*PROBLEM STATEMENT*:
In the records that follow, skip the pictures and print everything else exactly.

*DATA EXCERPTS*:
⟨

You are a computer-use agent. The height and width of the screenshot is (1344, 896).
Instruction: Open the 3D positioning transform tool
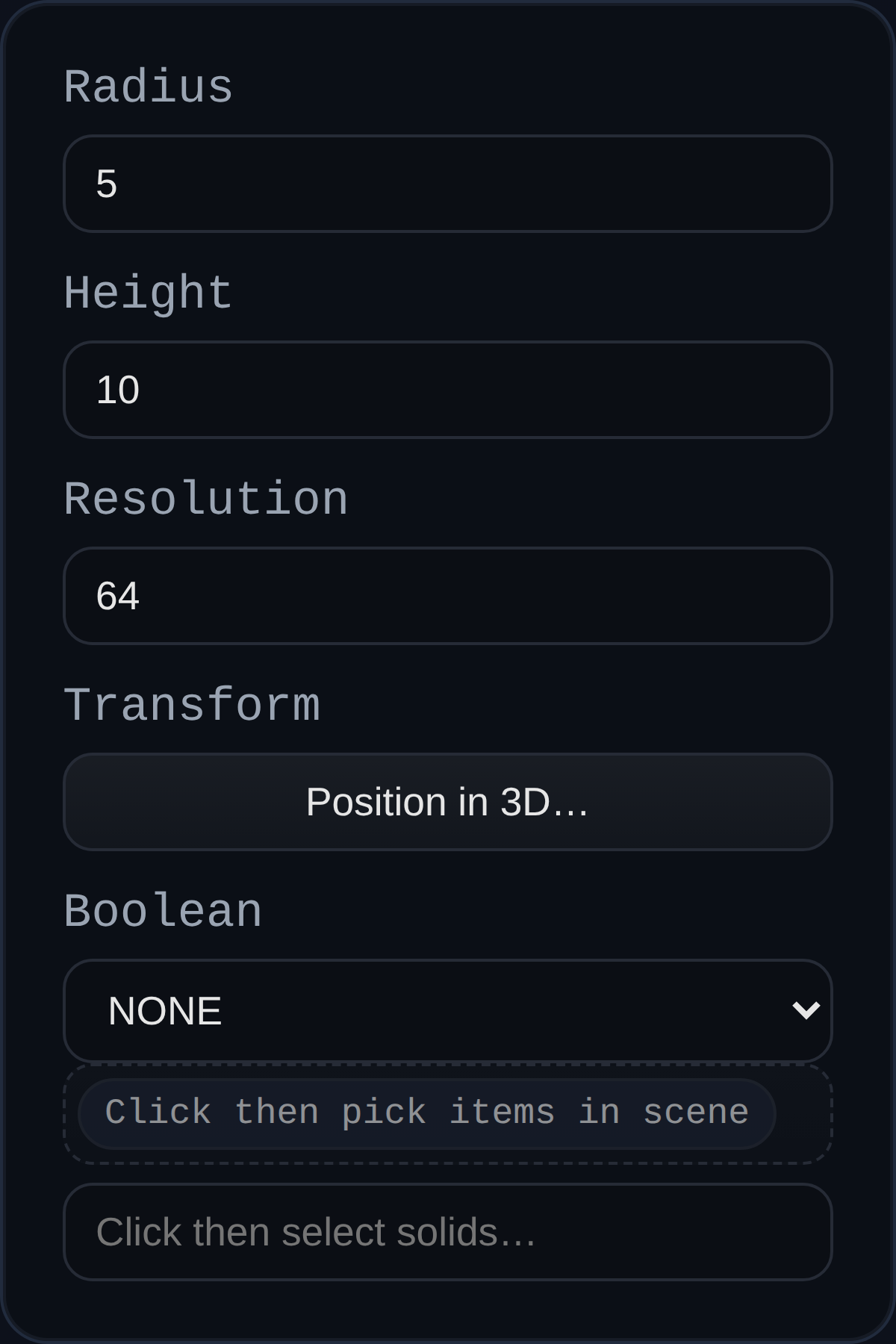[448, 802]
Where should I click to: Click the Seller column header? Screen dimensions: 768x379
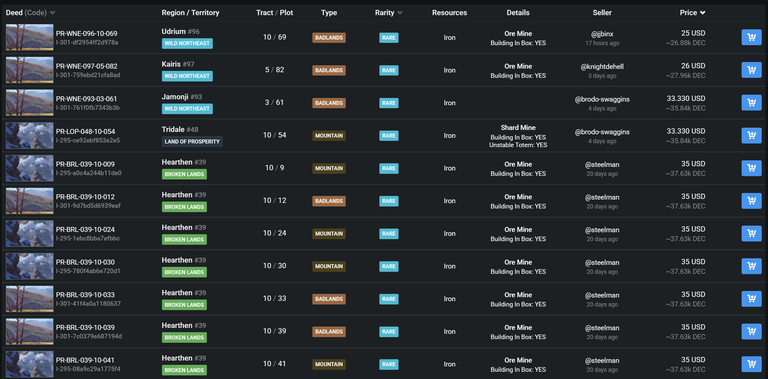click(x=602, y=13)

⟩

*EXPECTED OUTPUT*:
You are a computer-use agent. The height and width of the screenshot is (1344, 896).
Instruction: Open the 3D positioning transform tool
[448, 802]
Where should I click to: Click the Seller column header? Screen dimensions: 768x379
click(x=602, y=13)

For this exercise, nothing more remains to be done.